I think my mother had decided father was not coming back and she was preparing herself for the worst but then one day a taxi arrived outside the house where we were living with my grandmother and grandad to take us to Kirkgate Station. I still don't recall my mother saying why we were going there. I remember the train stopping. My brother Douglas, was there and he would have understood better because he was two years older. The train pulled in and a man got off with a lot of others and my mother ran down the platform dragging us with her and he ran towards us. He had his African light-coloured tropical uniform on. It was a light, sandy colour. He whisked us up, one in each arm, to kiss us. I remember him pulling us up to him and bumping my eyebrow. I made such a fuss of this because I was so embarrassed. I did not know who he was.
We got in the taxi and went back to Lupset to see grandmother and have something to eat and then in the evening , because you could not be extravagant twice in a day, we came back into Ossett on a bus. I will never forget this because in those days, as always, you could not smoke downstairs in the bus. Father was never a big smoker but when we got on the bus at Lupset it was quite full and he lit a cigarette. A man sitting across from us my father happened to know because he lived nearby. This man had changed his occupation during the war to avoid service (protected occupation) and he leaned across to my father and tapped him on the arm and said ,"Put it out." I remember my father, who was a gentle person, was so hurt. He said "Is that who I've been fighting for?". He thought it was really uncharitable.

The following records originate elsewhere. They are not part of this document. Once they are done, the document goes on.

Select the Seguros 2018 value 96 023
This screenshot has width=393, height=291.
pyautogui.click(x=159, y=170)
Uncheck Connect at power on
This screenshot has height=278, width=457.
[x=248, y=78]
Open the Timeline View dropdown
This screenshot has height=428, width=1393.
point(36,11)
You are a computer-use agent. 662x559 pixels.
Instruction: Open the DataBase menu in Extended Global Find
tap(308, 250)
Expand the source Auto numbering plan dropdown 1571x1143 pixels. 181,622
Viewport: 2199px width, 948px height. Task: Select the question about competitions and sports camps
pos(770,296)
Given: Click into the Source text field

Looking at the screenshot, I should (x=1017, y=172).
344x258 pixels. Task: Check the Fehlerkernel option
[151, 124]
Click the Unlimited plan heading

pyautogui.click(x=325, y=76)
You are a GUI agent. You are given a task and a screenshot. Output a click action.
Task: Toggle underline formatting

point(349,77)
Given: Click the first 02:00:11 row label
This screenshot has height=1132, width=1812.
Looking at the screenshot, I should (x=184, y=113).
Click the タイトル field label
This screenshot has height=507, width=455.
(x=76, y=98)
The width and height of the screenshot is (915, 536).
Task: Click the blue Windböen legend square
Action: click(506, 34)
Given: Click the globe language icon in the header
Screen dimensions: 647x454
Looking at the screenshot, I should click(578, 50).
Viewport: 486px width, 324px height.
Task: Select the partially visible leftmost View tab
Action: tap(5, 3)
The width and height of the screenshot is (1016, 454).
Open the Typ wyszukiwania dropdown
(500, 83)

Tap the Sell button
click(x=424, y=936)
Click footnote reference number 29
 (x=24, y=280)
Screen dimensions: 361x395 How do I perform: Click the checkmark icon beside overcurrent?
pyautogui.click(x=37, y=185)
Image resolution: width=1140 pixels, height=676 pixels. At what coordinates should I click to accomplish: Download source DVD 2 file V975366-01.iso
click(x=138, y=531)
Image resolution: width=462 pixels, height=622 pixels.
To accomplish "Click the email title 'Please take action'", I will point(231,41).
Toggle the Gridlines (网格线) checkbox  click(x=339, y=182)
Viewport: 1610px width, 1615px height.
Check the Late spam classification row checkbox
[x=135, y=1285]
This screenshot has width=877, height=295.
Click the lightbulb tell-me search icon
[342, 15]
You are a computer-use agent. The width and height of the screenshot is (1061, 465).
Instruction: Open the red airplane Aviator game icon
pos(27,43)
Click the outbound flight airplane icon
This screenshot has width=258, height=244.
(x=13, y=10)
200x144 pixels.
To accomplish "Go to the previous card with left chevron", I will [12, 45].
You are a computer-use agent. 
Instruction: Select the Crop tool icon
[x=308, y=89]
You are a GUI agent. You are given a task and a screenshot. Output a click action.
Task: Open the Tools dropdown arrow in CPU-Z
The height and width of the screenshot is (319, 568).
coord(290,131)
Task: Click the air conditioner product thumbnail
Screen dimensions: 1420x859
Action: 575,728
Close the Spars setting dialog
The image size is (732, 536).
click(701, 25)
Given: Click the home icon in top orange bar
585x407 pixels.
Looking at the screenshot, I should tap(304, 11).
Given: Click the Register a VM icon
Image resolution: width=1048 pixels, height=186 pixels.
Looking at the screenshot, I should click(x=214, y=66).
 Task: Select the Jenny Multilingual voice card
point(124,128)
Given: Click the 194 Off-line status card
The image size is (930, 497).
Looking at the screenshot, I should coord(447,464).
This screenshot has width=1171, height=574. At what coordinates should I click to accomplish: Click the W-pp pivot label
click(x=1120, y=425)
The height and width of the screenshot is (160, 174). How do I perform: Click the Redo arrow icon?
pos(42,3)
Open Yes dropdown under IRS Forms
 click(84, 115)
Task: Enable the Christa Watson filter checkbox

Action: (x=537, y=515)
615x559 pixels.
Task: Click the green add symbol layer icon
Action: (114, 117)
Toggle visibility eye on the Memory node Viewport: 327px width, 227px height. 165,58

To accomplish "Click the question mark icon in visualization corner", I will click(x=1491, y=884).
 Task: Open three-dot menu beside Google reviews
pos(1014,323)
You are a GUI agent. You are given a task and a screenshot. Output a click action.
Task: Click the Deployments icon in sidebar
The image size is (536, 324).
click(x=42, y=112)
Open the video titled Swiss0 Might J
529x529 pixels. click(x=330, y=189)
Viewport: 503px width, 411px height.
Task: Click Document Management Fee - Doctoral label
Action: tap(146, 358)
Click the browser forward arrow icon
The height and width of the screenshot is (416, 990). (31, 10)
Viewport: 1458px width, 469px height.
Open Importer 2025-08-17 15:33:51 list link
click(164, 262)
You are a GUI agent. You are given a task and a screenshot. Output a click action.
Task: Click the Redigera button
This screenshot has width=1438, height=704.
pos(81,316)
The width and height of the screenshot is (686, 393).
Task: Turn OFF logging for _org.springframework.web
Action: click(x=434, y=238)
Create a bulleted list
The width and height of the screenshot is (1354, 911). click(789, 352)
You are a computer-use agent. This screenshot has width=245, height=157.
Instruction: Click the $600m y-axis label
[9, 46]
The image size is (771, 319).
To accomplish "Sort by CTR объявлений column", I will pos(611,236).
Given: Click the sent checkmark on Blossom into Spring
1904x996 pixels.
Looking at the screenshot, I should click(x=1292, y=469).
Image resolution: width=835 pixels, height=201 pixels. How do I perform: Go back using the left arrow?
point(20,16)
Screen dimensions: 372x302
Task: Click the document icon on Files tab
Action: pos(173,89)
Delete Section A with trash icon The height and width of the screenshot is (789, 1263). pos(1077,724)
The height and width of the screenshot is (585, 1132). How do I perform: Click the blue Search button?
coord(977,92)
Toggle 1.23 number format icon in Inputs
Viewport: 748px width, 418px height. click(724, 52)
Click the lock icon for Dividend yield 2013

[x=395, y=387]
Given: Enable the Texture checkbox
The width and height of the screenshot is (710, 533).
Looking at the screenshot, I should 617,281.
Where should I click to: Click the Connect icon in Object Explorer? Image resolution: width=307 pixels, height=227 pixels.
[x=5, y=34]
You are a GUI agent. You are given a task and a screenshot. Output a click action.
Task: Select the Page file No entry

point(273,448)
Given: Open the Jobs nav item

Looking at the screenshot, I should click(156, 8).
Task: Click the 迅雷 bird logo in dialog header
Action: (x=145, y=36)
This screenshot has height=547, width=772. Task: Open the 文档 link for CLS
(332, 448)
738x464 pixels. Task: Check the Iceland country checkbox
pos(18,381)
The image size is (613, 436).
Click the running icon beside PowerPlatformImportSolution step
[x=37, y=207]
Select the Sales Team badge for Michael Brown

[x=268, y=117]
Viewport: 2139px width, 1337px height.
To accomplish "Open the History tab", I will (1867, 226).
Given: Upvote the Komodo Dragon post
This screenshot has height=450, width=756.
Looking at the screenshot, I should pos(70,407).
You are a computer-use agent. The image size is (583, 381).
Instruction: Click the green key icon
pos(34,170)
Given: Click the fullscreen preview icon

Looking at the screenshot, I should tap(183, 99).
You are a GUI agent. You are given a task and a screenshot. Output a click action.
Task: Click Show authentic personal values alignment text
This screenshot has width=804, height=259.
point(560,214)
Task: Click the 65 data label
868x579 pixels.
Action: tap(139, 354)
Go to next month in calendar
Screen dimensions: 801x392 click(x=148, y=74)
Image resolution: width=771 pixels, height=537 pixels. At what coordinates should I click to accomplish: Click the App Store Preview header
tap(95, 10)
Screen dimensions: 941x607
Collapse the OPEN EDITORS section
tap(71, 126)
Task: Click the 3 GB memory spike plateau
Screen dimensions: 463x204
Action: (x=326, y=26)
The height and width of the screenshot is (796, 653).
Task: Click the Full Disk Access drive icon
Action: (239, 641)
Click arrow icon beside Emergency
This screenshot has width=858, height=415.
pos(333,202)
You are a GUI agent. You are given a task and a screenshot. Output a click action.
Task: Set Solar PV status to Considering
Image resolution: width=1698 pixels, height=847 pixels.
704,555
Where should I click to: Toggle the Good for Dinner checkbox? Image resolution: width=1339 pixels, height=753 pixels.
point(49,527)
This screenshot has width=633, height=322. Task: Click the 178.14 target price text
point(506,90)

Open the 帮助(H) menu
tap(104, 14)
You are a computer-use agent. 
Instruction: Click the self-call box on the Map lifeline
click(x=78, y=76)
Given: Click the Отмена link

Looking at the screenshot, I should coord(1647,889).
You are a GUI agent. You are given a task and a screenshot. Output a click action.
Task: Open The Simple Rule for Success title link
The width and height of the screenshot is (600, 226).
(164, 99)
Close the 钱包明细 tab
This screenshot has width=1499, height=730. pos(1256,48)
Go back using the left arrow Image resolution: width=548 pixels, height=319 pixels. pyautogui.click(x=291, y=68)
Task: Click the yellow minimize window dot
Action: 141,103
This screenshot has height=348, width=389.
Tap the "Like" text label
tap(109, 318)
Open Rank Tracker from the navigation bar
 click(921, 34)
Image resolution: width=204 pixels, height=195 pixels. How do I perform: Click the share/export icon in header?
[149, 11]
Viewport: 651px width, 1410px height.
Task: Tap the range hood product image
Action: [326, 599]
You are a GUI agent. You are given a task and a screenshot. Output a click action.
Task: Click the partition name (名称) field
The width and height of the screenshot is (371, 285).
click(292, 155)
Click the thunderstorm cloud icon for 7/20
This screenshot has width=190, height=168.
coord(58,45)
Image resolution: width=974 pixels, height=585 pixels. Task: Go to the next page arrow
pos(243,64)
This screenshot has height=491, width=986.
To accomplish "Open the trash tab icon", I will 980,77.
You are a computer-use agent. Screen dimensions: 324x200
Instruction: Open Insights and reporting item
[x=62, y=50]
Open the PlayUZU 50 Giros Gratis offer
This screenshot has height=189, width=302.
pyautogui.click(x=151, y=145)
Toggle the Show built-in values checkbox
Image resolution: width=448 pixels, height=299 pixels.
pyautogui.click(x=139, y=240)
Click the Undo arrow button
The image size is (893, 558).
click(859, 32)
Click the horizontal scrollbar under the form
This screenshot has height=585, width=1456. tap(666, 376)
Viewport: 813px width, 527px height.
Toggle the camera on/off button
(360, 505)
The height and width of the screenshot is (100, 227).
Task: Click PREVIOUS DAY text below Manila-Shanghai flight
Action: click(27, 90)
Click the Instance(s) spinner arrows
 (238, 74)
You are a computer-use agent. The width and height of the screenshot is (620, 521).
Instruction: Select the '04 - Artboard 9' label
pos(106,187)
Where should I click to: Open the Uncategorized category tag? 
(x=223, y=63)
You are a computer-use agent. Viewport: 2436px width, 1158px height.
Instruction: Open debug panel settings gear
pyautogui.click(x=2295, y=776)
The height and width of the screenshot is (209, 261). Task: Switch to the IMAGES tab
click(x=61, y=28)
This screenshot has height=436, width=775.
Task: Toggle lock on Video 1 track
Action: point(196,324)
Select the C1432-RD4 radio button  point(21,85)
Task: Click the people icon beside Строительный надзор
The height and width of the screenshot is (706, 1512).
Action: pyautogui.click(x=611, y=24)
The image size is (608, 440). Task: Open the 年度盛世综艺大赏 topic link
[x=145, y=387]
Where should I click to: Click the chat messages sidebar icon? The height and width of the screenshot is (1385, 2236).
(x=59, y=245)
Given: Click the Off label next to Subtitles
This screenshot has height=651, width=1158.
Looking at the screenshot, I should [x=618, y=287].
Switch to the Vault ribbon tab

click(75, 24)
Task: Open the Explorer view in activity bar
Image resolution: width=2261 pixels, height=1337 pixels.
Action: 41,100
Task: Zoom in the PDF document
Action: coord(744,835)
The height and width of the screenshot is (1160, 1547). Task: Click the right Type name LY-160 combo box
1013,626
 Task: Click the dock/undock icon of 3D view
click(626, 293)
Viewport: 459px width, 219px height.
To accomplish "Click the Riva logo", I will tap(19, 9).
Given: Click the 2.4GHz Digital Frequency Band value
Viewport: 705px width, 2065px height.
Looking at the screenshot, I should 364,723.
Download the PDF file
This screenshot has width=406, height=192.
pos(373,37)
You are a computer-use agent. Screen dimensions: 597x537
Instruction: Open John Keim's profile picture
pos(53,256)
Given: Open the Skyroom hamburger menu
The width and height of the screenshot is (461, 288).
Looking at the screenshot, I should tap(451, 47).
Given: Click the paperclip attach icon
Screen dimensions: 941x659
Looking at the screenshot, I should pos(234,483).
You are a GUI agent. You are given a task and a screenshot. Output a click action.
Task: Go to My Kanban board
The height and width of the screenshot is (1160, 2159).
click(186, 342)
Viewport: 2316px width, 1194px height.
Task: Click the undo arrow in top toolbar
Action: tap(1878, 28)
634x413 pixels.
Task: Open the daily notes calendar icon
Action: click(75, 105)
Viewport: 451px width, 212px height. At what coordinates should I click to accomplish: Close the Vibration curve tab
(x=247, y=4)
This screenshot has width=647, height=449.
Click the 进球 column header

As a family we had lost four years but I soon got to know this lovely man. He came home with a brown demob suit which my mother absolutely hated. It was the only brown garment he ever wore in his life. She could never understand why he had chosen that colour. He said it was all there was,
He brought home his chocolate ration from all the time he had been away and I wish I had asked him how he had kept it in such good condition. They were in only slim, small, wrapped bars of chocolate. I had never tasted chocolate before. He had carried it in a wooden suitcase with his number and name stencilled on the outside. He also brought me back two, black dolls and a small lion-skin shoulder bag. My mother got a gazelle skin handbag so we all received our presents and trophies.
Because for three or four years he had put away his weekly chocolate ration he brought a lot home. I used to attend Flushdyke School and stay for dinners but I had a friend, Freda Lodge who lived across the road and when we had eaten our lunch I used to say to Freda, "Shall we go home to get some chocolate?" Father used to go home from work for an hour's lunch-break. We crossed the main road, went home and collected some chocolate nearly every day until it ran out. Nobody ever said anything about us going home so it must have been acceptable in those times for children of six and seven to do such things. The chocolate was so precious and seemed like ambrosia. It was bliss and tasted unlike anything we had before or since. It was so special. It was magic.
The recording of the chat between Margaret Wilby and Mike Adams of the Friends of Ossett Library about her father's homecoming from WW2.